The goal was to remove noise and irregularities from MNIST digits using Tensorflow (reproducing results originally obtained in 2006). Below are two digits called A and B.
Original (Digit A): Corrupted (Digit A):
Original (Digit B): Corrupted (Digit B):
The network (with model layers of size [768, 400, n, 400, 768] where n is size of the encoded layer) then attempts to reconstruct the original from the corrupted version:
Code Layer Size (n) | Asymptotic Error (20 epochs) | Reconstructed Digit A | Reconstructed Digit B |
---|---|---|---|
10 | 2.2e5 | ||
20 | 1.5e5 | ||
30 | 1.0e5 |
It is evident that a coding layer of size 10 is insufficient to reconstruct the original image. The '4' also resembling a '9' and the '5' a '6'.
A coding layer of size 20 accurately reconstructs the digits and removes irregularities, such as the swish on the tail of the original '4'.
A coding layer of size 30 also accurately reconstructs the digits but starts to retain irrelevant information such as the tail of the original '4'.
At least for this network model of [768, 400, n, 400, 768] the best found n was around 20, where 'best' is defined as a balance between accurately reconstructing the image without retaining irrelevant features of the original.
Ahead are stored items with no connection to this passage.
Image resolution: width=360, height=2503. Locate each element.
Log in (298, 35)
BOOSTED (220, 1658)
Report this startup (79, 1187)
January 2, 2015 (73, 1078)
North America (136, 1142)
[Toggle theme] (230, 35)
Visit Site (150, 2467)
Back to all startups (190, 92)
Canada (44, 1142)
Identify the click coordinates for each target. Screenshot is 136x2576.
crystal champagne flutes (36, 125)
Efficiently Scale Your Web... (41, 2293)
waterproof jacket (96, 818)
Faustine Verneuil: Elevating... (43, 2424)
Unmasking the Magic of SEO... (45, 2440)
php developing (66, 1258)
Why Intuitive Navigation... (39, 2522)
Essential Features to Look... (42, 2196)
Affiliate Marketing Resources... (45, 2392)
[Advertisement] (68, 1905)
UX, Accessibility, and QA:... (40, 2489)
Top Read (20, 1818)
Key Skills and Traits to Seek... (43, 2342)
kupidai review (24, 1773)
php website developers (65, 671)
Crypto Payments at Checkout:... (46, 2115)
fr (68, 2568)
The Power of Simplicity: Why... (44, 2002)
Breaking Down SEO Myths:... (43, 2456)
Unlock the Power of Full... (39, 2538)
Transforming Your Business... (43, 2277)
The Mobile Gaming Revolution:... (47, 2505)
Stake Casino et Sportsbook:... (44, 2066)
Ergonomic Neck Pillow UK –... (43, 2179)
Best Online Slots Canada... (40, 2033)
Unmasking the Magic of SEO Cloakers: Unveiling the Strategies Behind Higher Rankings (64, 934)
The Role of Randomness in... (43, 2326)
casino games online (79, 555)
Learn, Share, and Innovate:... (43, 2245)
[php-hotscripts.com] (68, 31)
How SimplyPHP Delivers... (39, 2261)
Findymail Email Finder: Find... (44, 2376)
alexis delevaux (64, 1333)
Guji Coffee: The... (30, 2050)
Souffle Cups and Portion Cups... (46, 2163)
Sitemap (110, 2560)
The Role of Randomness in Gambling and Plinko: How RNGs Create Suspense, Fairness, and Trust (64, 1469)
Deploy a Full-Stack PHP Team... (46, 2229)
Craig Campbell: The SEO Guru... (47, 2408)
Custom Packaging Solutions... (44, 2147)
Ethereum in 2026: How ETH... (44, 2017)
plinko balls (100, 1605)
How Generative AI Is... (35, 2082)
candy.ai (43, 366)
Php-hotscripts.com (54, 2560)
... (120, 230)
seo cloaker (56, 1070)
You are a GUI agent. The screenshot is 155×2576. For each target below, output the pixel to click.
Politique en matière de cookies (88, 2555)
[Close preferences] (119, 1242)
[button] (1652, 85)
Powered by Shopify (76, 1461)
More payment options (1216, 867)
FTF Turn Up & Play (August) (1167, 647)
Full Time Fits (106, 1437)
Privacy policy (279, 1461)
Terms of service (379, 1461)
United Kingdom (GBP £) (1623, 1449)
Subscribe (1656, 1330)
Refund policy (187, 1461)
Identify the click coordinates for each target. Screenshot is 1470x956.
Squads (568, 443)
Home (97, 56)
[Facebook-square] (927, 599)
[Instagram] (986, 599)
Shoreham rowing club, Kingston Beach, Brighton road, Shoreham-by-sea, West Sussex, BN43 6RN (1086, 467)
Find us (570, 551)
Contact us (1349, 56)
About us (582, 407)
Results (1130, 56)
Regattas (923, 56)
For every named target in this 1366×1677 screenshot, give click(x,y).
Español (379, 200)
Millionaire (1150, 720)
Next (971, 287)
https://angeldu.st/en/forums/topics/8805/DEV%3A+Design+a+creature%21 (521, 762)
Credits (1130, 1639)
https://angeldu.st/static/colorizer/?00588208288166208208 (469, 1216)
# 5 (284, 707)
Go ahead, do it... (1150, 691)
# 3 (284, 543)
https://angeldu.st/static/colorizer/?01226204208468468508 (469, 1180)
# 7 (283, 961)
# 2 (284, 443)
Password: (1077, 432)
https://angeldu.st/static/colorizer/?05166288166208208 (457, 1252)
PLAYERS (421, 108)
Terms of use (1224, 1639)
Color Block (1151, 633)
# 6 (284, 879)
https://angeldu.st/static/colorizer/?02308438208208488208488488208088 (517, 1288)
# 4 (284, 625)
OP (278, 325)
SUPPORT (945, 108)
I have since been informed that using Sigmoid for activation is a bit outdated and that ReLU provides sufficient non-linearities and trains faster.
Pre-training weights (G. E. Hinton, R. R. Salakhutdinov - Reducing the Dimensionality of Data with Neural Networks, 2006) rather than mirroring the initial weights of the encoder and decoders may allow for smaller coding layers when training in 20 epochs.